TEXT SECTION:
§ §

Dive deep on our AWS landing zone: Architecture, Decisions made, Lessons learnt — Part 3

10 min readOct 3, 2023

In the first and second stories of this series, I introduced the context in which we built our AWS landing zone, some of the security foundations, and how we track and report on security and compliance.

In this last story, I’ll describe other aspects of the landing zone: encryption at rest, network, backup, access management to management ports and production accounts, and FinOps.

Encryption at rest (KMS)

Obviously, we want to encrypt all data at rest, and KMS is a convenient and secure enough service for this. Nevertheless, several questions arise: what type of keys to use, how many keys, who manages them, how to enforce encryption, etc.?

Keys architecture

Here are some of the decisions we made on KMS keys:

AWS managed or customer managed keys: We deny the use of AWS managed keys, unless customer managed keys are not supported: ACM, CodeCommit, Cloud9… (see AWS service integration and look at “[1] Supports only AWS managed keys”). AWS managed keys don’t allow to share encrypted resources across accounts, so it is easier not to use them than to re-encrypt everything if necessary.

§ §

BRIEF A:
Answer these questions from the landing zone article, one line each:
(i) What did the first and second stories of the series cover?
(ii) Which aspects of the landing zone does this last story say it will describe?
(iii) What limitation of AWS managed keys is given for denying their use?
BRIEF B:
Transcribe the passage of the landing zone article starting with "Encryption at rest (KMS)" and going on through "everything if necessary.".
The entries that come next are separate material, unrelated to the landing zone article.

ENTRIES SUPPLIED:
§ §

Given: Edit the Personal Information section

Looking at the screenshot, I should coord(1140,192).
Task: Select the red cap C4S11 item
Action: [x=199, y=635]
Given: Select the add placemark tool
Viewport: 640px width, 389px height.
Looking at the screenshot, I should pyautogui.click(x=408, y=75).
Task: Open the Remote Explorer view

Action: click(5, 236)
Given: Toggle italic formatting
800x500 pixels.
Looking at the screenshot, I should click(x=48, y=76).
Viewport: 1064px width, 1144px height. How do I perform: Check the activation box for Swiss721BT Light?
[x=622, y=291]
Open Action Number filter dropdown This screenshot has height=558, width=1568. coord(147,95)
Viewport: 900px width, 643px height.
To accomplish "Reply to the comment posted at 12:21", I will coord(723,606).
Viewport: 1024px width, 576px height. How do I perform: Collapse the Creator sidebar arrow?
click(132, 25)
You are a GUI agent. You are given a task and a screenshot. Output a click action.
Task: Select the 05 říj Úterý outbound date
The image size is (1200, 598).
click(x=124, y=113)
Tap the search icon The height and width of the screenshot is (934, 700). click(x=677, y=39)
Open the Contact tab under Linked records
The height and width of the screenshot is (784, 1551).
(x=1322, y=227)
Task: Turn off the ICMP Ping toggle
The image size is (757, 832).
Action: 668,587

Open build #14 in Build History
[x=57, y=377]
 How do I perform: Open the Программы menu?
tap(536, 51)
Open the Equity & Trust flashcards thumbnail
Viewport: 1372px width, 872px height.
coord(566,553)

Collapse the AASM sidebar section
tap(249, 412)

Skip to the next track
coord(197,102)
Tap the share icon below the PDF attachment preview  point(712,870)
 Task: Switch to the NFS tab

§ §

PROBLEM SOLUTION A:
(i) The context in which the AWS landing zone was built, some of the security foundations, and how security and compliance are tracked and reported.
(ii) Encryption at rest, network, backup, access management to management ports and production accounts, and FinOps.
(iii) They don't allow encrypted resources to be shared across accounts.

PROBLEM SOLUTION B:
Encryption at rest (KMS)

Obviously, we want to encrypt all data at rest, and KMS is a convenient and secure enough service for this. Nevertheless, several questions arise: what type of keys to use, how many keys, who manages them, how to enforce encryption, etc.?

Keys architecture

Here are some of the decisions we made on KMS keys:

AWS managed or customer managed keys: We deny the use of AWS managed keys, unless customer managed keys are not supported: ACM, CodeCommit, Cloud9… (see AWS service integration and look at “[1] Supports only AWS managed keys”). AWS managed keys don’t allow to share encrypted resources across accounts, so it is easier not to use them than to re-encrypt everything if necessary.